• What to do
Reproduce the lines of the records below, starting at the line that contains "Where should I" and ending at the line that contains "click(162, 623)". Leave out any pictures.

• Record extracts

########

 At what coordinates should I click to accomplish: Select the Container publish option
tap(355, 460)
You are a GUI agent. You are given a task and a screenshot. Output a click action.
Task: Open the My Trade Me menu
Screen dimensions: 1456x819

########

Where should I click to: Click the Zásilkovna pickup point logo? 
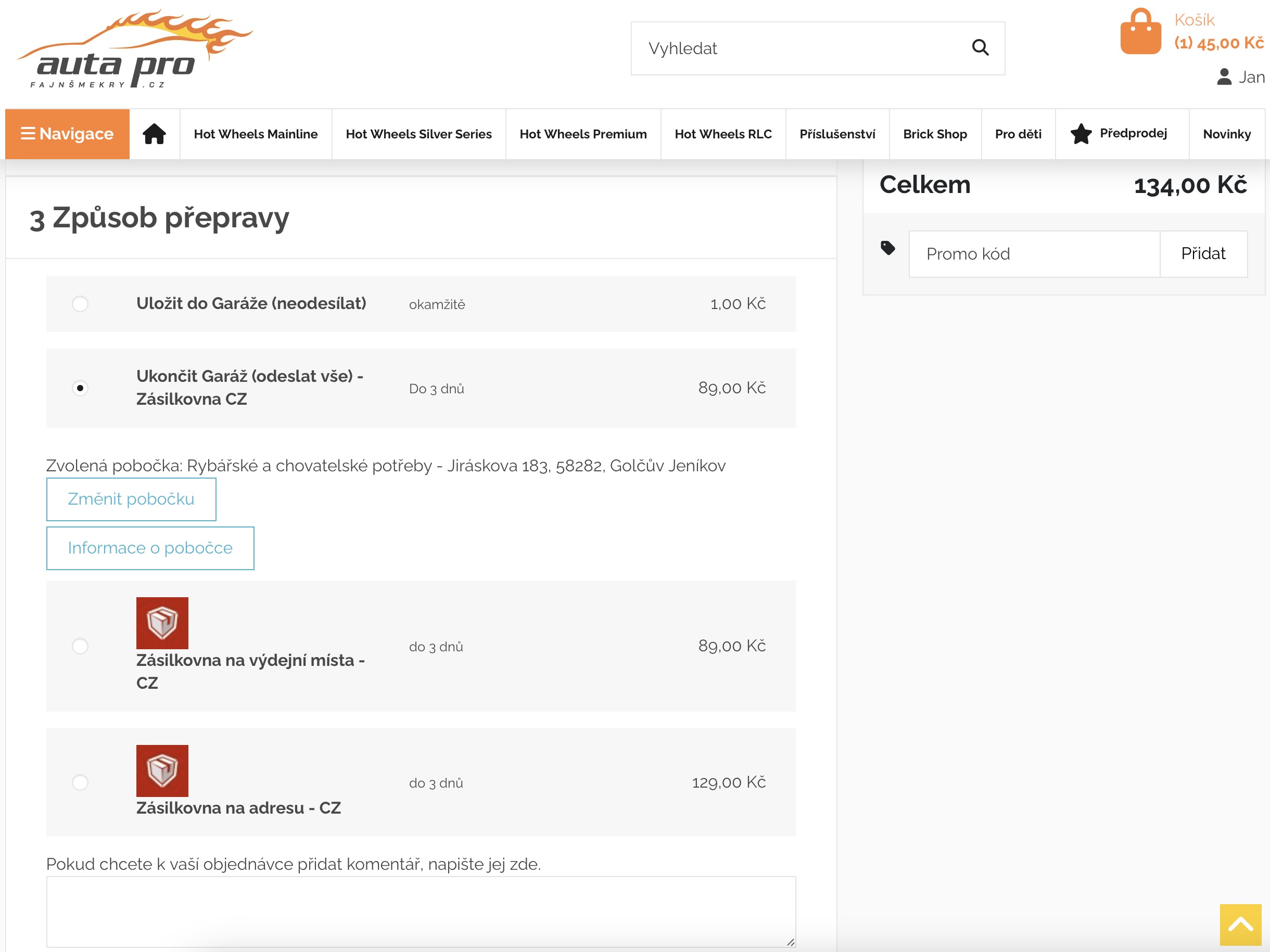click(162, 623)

########

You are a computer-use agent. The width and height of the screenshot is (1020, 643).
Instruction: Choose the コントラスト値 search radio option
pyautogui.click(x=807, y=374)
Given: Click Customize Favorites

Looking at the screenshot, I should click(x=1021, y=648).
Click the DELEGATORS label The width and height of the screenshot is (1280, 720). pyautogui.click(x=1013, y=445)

########

• Result of the task
Where should I click to: Click the Zásilkovna pickup point logo? 
click(162, 623)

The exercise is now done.